[Start of section]
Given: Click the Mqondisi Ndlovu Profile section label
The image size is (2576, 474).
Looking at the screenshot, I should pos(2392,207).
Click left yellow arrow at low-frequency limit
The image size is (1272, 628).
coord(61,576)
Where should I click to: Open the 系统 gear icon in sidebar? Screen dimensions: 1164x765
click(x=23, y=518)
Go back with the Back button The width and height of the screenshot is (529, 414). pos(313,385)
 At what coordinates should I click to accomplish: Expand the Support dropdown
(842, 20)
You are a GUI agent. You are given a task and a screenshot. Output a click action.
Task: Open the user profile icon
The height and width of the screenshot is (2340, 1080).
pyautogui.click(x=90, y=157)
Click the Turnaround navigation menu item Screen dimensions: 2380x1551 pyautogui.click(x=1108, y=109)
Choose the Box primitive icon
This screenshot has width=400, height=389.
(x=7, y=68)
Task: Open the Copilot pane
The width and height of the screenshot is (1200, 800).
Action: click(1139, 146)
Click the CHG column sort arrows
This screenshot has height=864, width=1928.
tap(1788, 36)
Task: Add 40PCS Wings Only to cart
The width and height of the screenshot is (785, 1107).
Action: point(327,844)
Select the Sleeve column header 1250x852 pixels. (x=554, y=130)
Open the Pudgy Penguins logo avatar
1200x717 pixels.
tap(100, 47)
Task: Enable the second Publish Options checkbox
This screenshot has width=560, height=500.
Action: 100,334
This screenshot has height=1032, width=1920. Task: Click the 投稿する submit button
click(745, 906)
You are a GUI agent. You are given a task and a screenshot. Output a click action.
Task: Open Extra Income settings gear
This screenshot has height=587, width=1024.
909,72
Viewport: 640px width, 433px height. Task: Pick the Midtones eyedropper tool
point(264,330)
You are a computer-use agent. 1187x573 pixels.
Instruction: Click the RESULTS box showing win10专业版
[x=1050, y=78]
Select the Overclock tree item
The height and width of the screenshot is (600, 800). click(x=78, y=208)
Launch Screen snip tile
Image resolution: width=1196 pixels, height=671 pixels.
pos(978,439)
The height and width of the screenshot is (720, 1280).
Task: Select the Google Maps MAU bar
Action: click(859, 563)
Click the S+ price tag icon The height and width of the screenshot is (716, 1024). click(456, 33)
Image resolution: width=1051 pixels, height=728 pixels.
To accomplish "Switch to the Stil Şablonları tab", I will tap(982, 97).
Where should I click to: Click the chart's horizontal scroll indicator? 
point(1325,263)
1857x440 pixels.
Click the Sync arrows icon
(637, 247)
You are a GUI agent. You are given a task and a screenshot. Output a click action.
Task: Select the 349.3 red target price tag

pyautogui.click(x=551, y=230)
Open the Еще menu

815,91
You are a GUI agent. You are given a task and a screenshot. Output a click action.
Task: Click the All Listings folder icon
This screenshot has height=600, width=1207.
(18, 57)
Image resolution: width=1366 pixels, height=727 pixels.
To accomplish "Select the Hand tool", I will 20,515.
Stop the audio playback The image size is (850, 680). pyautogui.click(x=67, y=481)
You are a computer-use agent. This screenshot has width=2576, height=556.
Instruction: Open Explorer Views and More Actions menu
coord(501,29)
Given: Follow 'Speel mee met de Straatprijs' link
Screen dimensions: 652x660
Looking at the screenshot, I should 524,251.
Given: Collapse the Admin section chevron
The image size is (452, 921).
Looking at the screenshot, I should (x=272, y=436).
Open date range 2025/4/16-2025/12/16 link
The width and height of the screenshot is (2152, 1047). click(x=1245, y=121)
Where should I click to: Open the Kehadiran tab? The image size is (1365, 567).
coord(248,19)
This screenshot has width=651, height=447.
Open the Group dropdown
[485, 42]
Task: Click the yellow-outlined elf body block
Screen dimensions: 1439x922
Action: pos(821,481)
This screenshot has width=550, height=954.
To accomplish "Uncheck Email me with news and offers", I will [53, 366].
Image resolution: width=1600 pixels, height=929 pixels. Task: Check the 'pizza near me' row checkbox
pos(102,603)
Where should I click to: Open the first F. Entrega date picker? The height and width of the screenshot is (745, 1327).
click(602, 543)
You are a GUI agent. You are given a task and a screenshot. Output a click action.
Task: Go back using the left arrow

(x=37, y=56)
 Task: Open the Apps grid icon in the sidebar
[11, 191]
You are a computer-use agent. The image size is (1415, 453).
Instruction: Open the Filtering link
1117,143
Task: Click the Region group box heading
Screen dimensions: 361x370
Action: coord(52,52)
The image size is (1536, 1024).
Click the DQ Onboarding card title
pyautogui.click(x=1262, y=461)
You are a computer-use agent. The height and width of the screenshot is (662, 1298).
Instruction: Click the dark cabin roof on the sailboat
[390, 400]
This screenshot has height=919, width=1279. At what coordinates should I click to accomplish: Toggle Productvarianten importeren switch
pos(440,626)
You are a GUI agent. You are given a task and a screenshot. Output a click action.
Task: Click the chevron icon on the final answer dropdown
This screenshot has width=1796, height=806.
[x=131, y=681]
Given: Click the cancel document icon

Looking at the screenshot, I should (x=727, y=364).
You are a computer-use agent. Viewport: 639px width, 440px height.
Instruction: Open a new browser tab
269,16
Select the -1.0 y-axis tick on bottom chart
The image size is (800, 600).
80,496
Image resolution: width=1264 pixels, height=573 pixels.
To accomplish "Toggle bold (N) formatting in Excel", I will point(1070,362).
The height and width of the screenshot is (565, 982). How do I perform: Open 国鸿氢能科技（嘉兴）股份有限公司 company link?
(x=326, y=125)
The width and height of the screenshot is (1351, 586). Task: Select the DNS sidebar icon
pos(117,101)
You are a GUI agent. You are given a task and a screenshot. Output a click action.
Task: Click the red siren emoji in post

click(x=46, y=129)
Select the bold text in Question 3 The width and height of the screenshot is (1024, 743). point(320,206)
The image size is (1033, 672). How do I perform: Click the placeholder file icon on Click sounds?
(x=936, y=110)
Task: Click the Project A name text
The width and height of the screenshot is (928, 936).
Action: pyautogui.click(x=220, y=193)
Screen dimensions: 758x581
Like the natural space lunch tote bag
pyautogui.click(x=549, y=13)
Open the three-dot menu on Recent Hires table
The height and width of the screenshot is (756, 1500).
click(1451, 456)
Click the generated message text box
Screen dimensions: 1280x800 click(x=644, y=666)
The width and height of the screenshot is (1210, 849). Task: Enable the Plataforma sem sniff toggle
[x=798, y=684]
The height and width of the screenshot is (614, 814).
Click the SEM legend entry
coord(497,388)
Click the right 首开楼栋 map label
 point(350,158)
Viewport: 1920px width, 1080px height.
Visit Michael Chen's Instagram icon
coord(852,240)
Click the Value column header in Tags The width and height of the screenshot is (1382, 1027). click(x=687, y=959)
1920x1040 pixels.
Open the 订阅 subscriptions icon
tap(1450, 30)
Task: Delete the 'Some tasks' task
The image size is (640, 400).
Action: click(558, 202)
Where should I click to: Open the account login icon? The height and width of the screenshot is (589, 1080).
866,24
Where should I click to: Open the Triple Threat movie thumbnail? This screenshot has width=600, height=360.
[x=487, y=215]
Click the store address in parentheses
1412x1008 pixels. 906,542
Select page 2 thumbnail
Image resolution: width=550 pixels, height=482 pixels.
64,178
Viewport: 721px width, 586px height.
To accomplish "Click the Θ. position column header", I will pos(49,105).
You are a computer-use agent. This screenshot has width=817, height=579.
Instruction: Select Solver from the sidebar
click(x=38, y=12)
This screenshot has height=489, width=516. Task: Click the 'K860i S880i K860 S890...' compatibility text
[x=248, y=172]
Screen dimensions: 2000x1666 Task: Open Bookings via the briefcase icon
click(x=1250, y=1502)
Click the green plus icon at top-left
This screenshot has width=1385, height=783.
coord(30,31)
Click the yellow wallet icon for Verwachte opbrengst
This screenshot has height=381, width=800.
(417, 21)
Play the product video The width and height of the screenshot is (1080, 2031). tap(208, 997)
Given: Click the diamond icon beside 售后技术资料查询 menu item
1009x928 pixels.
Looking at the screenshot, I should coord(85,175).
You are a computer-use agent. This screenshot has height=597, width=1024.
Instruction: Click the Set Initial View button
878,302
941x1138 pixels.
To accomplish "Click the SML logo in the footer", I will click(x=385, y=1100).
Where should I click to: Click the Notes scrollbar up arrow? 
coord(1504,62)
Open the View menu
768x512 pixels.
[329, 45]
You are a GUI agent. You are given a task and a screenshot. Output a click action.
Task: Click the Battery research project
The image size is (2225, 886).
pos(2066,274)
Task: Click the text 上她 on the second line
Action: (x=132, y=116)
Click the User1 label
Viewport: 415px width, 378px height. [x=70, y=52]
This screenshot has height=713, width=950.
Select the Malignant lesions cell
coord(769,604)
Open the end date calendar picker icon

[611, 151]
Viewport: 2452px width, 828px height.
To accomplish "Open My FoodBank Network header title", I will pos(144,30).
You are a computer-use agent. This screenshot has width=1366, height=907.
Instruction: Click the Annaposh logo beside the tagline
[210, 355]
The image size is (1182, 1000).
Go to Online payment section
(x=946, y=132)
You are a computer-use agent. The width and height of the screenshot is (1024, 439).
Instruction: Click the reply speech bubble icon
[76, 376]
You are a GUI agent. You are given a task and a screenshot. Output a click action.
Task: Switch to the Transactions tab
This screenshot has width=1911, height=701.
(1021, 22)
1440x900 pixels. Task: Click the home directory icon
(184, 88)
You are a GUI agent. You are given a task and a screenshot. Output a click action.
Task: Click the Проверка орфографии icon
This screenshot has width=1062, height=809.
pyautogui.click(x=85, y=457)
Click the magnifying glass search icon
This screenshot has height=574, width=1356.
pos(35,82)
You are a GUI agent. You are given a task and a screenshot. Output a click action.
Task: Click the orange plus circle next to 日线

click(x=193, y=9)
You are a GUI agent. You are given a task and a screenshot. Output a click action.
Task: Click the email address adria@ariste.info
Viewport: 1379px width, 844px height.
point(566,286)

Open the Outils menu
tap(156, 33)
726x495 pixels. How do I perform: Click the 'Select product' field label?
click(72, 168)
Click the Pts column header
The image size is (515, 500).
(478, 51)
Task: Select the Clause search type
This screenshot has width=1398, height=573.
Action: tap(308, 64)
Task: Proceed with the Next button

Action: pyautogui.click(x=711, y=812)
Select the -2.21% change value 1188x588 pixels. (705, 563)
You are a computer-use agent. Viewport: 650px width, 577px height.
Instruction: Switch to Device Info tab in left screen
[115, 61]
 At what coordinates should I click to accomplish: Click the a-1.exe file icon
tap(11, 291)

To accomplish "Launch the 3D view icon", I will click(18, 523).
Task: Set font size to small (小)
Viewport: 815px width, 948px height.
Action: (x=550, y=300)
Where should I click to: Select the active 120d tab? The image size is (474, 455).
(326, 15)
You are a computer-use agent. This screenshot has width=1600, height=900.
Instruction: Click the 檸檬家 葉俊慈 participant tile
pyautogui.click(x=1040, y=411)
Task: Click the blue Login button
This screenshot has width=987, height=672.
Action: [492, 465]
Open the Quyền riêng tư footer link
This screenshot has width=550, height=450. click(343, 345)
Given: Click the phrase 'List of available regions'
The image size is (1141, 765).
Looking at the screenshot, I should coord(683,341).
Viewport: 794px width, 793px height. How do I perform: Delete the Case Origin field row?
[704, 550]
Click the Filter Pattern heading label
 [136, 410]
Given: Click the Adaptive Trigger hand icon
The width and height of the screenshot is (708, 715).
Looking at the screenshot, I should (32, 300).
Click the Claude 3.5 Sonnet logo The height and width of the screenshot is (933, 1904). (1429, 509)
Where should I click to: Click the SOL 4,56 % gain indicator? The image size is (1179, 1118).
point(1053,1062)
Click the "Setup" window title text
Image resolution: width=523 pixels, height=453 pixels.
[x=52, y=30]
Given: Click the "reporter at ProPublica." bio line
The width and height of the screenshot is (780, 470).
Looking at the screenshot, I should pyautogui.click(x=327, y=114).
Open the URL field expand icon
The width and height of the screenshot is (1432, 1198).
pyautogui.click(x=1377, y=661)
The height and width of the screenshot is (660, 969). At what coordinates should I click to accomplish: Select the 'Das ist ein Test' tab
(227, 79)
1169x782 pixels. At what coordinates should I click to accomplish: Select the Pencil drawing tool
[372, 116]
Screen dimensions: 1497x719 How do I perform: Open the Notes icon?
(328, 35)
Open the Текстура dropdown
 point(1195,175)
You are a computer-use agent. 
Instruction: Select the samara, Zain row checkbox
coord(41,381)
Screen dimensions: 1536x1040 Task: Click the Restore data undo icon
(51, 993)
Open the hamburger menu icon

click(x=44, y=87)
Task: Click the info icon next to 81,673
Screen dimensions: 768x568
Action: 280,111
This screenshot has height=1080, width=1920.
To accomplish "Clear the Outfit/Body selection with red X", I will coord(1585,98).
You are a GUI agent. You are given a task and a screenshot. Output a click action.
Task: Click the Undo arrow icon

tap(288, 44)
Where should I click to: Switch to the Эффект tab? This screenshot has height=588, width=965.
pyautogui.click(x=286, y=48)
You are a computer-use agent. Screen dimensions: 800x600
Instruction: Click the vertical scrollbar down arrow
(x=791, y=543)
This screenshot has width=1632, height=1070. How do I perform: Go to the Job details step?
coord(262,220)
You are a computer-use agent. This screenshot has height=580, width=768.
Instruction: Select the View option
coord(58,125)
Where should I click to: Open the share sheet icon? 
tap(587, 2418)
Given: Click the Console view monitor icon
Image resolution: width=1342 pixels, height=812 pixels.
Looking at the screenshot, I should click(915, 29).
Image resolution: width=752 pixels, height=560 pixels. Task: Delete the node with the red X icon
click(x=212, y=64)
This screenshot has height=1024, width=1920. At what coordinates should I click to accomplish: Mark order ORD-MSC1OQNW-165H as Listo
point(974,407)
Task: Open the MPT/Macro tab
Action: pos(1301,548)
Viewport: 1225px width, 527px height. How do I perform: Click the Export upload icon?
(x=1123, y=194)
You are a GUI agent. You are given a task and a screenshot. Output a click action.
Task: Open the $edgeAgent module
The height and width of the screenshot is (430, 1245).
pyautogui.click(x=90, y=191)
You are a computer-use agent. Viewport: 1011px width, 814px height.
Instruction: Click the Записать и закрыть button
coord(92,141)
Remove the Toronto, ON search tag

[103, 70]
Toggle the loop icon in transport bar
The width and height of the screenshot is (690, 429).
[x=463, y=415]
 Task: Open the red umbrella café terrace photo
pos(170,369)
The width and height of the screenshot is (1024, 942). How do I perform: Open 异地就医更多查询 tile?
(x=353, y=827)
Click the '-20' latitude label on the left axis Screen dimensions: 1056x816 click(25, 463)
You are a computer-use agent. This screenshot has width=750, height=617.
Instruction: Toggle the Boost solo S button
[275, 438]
[End of section]
> What this task involves
Tally the lines in the records above that contain the word "will", and give only that number.

> Solution to this exercise
9